◆ THE PROBLEM
Change "coordinate pair" to "tuple" in the material and give it again, starting at the line that has "has height=1800, width=878." and stopping after the line that has "Looking at the image, I should click on (734, 350).", with everything else unchanged. Leave the pictures out.

◆ GIVEN DATA
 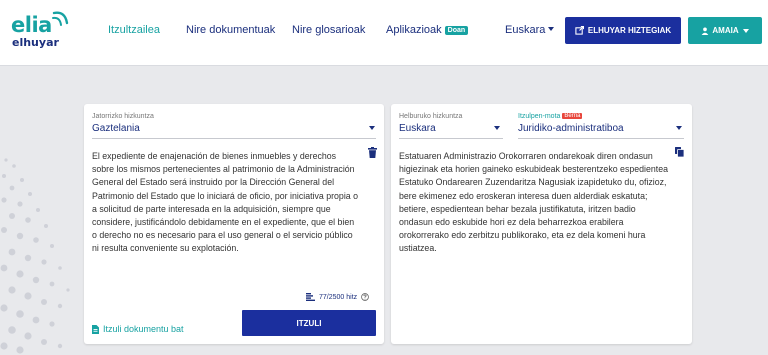 What do you see at coordinates (431, 116) in the screenshot?
I see `target-language-label: Helburuko hizkuntza` at bounding box center [431, 116].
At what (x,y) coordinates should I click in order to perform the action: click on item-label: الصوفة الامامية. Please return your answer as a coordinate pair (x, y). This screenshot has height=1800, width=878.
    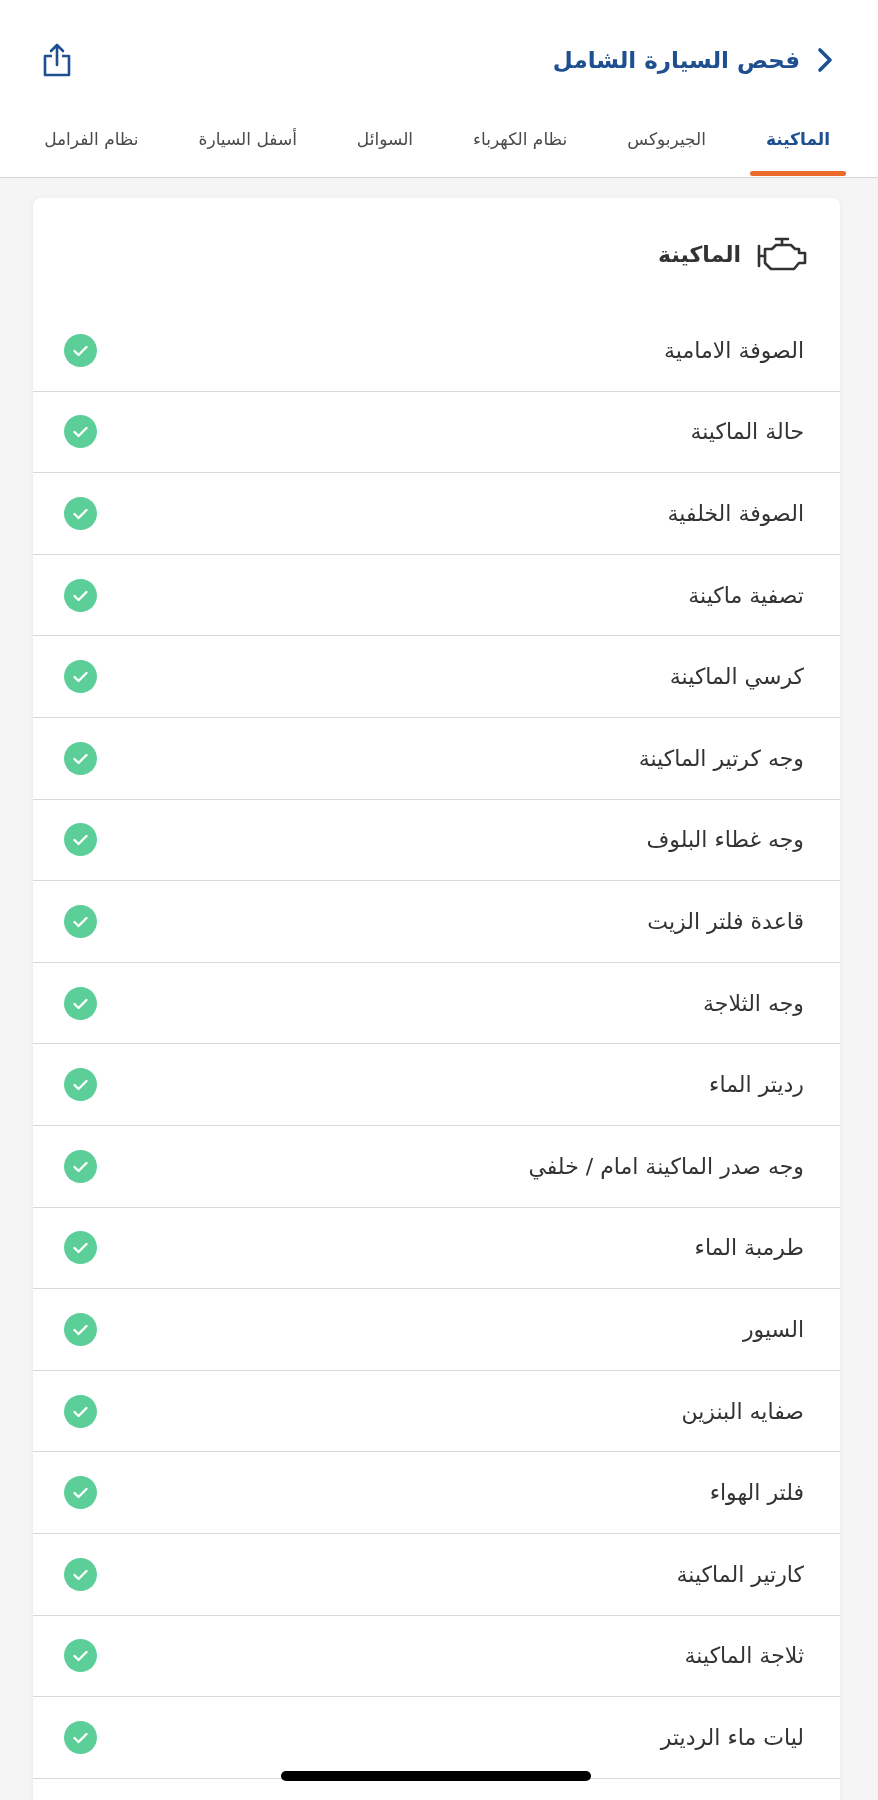
    Looking at the image, I should click on (734, 350).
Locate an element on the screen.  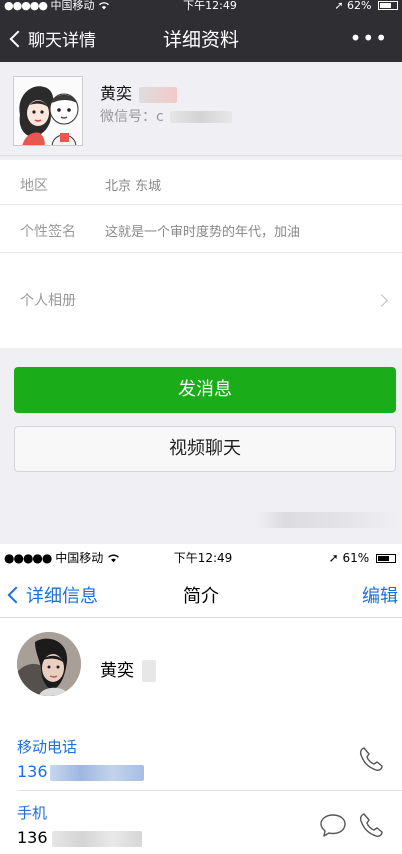
cell-phone-number: 136 is located at coordinates (80, 838).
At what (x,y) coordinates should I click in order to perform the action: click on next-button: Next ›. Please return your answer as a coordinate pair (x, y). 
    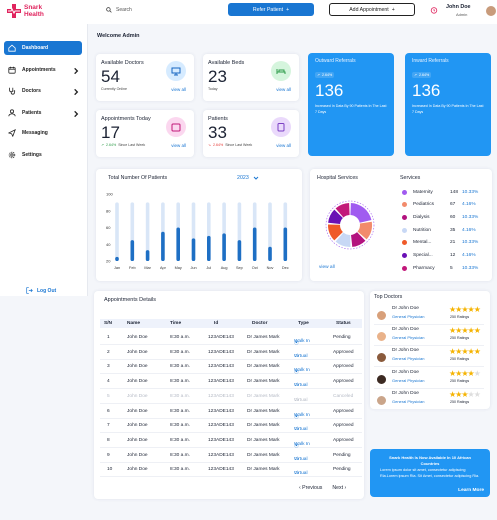
    Looking at the image, I should click on (339, 488).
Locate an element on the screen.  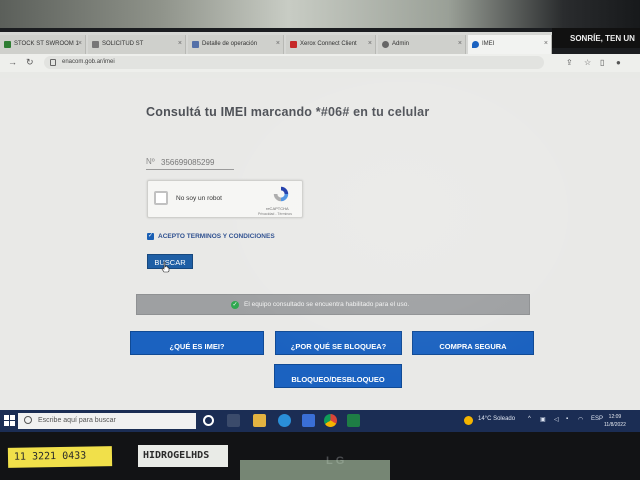
chrome-icon is located at coordinates (330, 420).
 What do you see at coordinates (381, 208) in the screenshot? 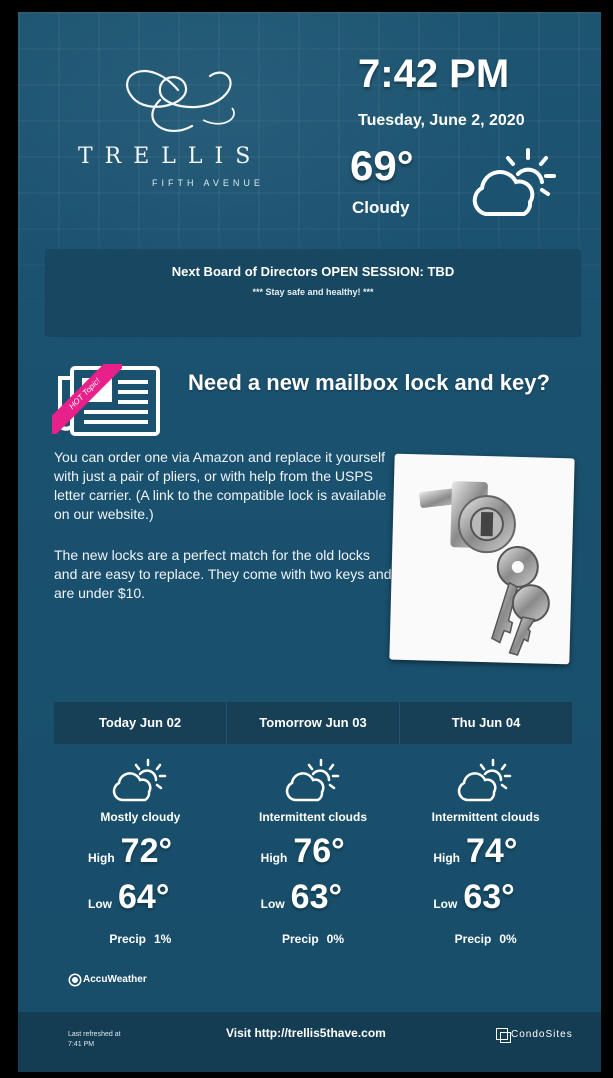
I see `current-condition: Cloudy` at bounding box center [381, 208].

◆ ANSWER SECTION
At what (x,y) coordinates should I click in order to perform the action: click on item-label: الصوفة الامامية. Please return your answer as a tuple (x, y). This screenshot has height=1800, width=878.
    Looking at the image, I should click on (734, 350).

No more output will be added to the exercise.